Debra A. Samaha MPH, RN, Awarded New Hampshire Public Citizen of the Year Award by the New Hampshire Pediatric Society
On September 12, Debra A. Samaha MPH, RN, manager, Injury Prevention Program, Children’s Hospital at Dartmouth-Hitchcock (CHaD), received the New Hampshire Public Citizen of the Year Award by the New Hampshire Pediatric Society.
Noted in Deb’s nomination: “Debra is the program manager for the Injury Prevention Center at Children’s Hospital at Dartmouth-Hitchcock and her advocacy efforts have benefitted children all over New Hampshire. Deb leads Safe Kids NH at CHaD and is dedicated to preventing accidental childhood injury, which is the leading cause of death in children ages 14 and under in New Hampshire. She initiated the Period of PURPLE Crying, a shaken baby syndrome/abusive head trauma prevention program, at Dartmouth-Hitchcock and was instrumental in the expansion of the program to nearly every hospital in New Hampshire as well as several pediatric offices. In addition, Deb has lead the Injury Prevention Center in developing resources related to distracted driving education, teen suicide prevention and recreation/sports safety. Most recently, she is working on programming related to firearms safety and a gunlock distribution pilot initiative.”
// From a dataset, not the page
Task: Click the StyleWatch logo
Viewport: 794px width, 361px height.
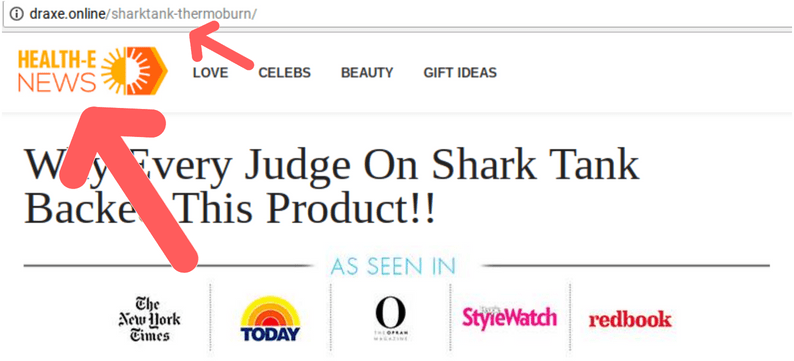Action: click(509, 316)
Samaha was nominated for the award by Erik Shessler, MD, associate medical director, General Pediatrics at CHaD, Manchester, “Just bringing up her name up triggered an outpouring of support from the pediatric providers around the state who were in attendance at our nominating committee meeting. I’ve seen the great work she does first hand he says.
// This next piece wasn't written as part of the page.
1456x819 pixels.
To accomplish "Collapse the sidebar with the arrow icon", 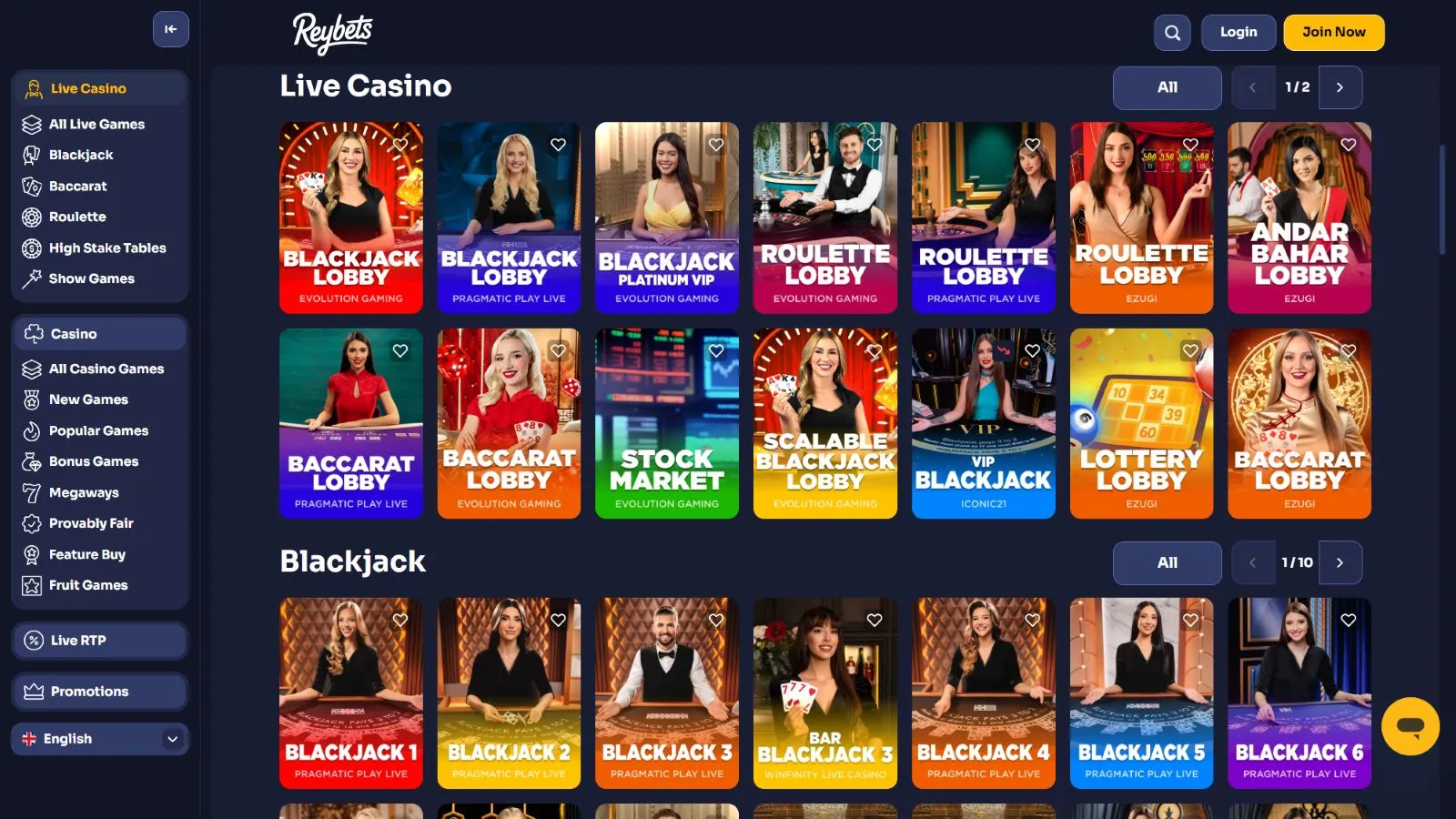I will (x=171, y=29).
Steve Chapman, MD, medical director, General Pediatrics Clinic at CHaD and president of the New Hampshire Pediatric Society presented Samaha with her award. “It was a pleasure to give Deb the award. She has done extraordinary advocacy and work on behalf of children, and I can’t think of anyone more deserving. Deb is always ready to go the extra mile, particularly when children’s safety is at risk,” says Chapman.
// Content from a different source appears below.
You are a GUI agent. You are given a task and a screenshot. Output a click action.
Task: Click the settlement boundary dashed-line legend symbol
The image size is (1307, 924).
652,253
“It’s a tremendous privilege to receive this award, but every day in this job is a privilege. Watching families be able to realize their dreams and knowing I’m helping families avoid trauma and tragedy is what motivates me,” says Samaha.
Samaha feels strongly that this award is part of a greater circle adding, “The work I do is not solitary work. Everything I’ve accomplished has involved partnerships with amazing colleagues, organizations and coalitions throughout the state, not to mention the incredible support and strength of people who work at the injury prevention center.
“I have the award plaque in my office, and I will treasure it forever,” Samaha says, “and I admit, I’m a weeper, so when learned I got the award, it definitely brought tears to my eyes.”